For the record, I do not consider myself to be a remarkable speaker, and I can use improvement. However, I do not think I am a poor one either. These tips are not primarily for you, they are for me. They are basically a collection of dos and don’ts which bubbled up over the past few weeks. Most are obvious and have been talked about by many others. Some are less obvious. As this tips collection is for myself, they are very eclectic, just like your presentation should not be.

1. Know your audience. Who are you going to give a talk to? Then tailor every bit of your presentation to that audience. If you are speaking to a crowd of bioinformaticians, you probably do not need to introduce MrBayes, or what HMM stands for and what it is good for. If you are talking to experimental biologists, then yes, you do.On the other hand, do not dwell on common molecular biology assays. Your goal here is to be clear and engaging. We all know that visiting seminar speaker who is coming from a tangentially-related department (i.e. a biophysics speaker in a molecular biology department), and who fails to engage his audience because the first two equation-filled slides (perfectly acceptable in her department) triggered the audience’s mathophobia.

2. Familiarity breeds comfort. Start with something you are sure most of your audience already knows. Many speakers fear doing that, because, if the audience already knows this stuff, why bother telling them again? Won’t they be bored? Well, if your entire seminar covers what they already know, then the answer would be yes. But if it’s only the first five or 10 minutes, then your audience will love you for placing them on familiar grounds as a staging area for their foray into uncharted (for them) territories.

3. First motivation, then outline. Many speakers start with an outline. Probably not a good idea. The reasons for why you created such an outline would be lost on your audience. Start with a motivation: what is the scientific question you are asking? Why is it important? If you have a brief story that bolsters that motivation then tell it. This could be anything from an interesting clinical case for a health-related seminar to a counter-intuitive or surprising bit of logic for a computational seminar. An initial compelling story with an unresolved problem will create the audience engagement you want. Like any good  campfire storyteller, your goal here is to get your audience to want to hear more. Now that you have hooked them with a motivation and an unresolved story, present your outline.
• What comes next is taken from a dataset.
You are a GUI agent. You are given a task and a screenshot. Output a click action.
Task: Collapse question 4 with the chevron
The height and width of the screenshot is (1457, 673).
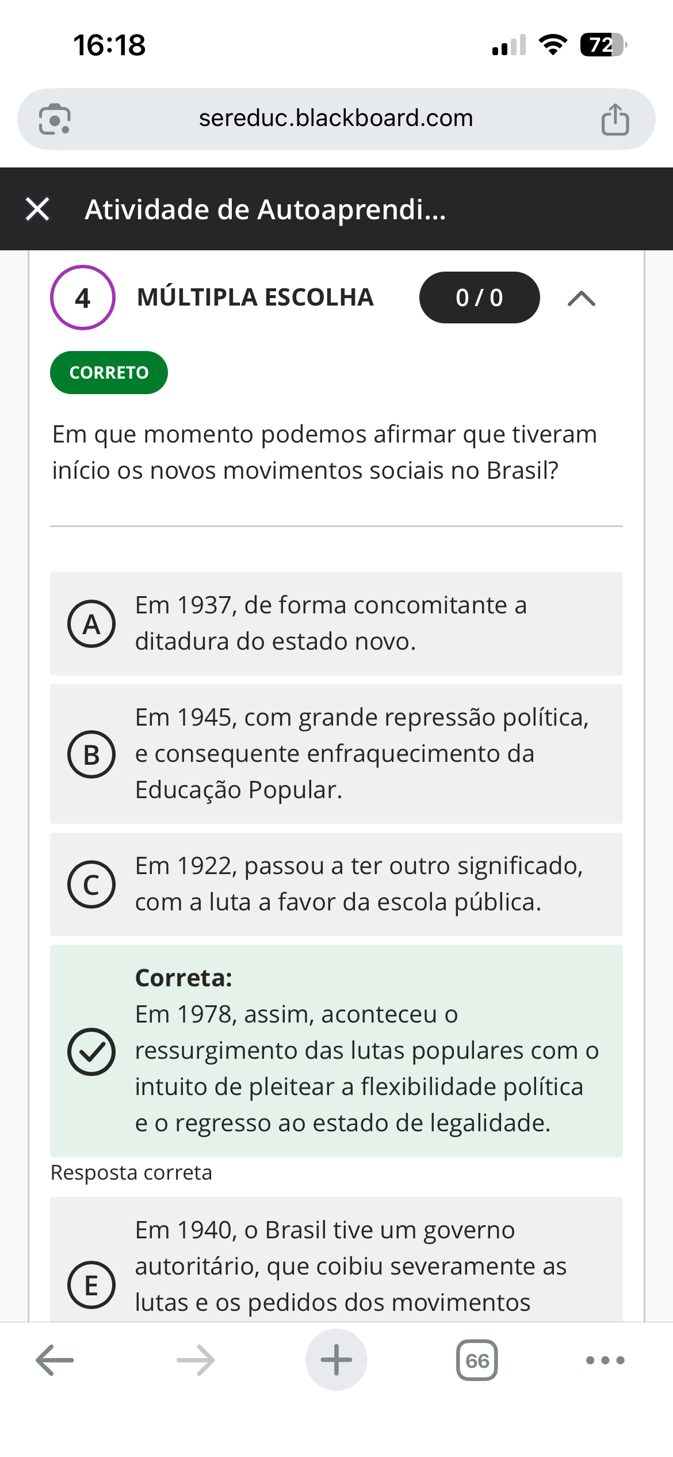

A laudable goal. You could be more specific though.

4. <cliche>Say what you are going to say, say it, then say what you have just said</cliche>. If you have attended any kind of “improve your public speaking” seminar, this point must have been stated 1,000 times. So for the 1,001st time: yes, do it. Your audience is not familiar with this material as you are. You need to state things several times, without seeming repetitive. This rule can (and should) be used in a nested fashion: apply it to your whole talk, and then apply it to every important sub-section of your talk.

For your entire talk. Say what you are going to say: “Today, I am going to talk about how to survive the zombie apocalypse”.

Say it: (your talk: acquiring food, water, guns, securing the perimeter, etc. etc.)

Then say what you’ve just said: “Therefore, you have to be very determined, have a good aim, travel in groups and don’t make noise at night”.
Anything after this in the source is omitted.